I fully agree that the number of flintlocks would have continually declined after the introduction of the percussion system, but suggesting the number made after 1825 was small does not line up with period sources. We know that flintlocks remained the mainstay of the fur trade and the military, and we also know that period sources indicate many heading west still were advised to purchase flintlocks. We also know that some period sources suggested the percussion system was seen as poorly suited for rifles initially. Can we say more guns were made for the East than the West? It doesn't seem likely given they were of more use and need in the West, and we know of thousands of firearms being manufactured by multiple American and European makers specifically for the western trade. A. Meier & Co. in St. Louis was offering both flint and percussion locks in 1838. The Donner Party had some flintlocks with them in 1846. Some of this of course can be attributed to old stock.
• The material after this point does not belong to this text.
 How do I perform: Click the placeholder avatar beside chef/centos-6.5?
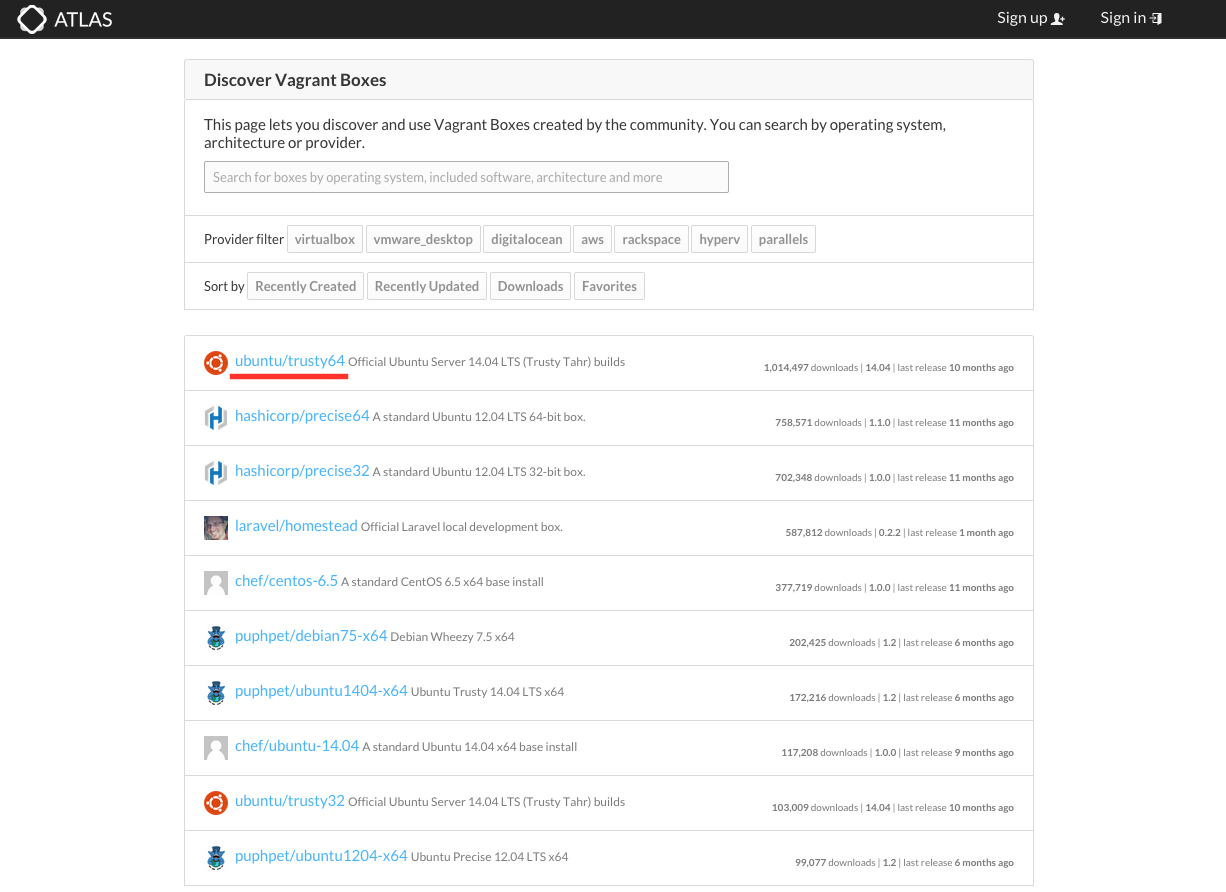point(216,583)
So I agree that they would have become increasing less common, but I do not agree that few were manufactured as early as the mid-1820s given large numbers of flintlock firearms were made into the 1840s and even past the mid-1800s.
« Last Edit: April 06, 2017, 12:49:24 AM by The Rambling Historian »
I am the Lead Historian and a Firearms Specialist at Rock Island Auction Co., but I am here out of my own personal interests in muzzle loading and history.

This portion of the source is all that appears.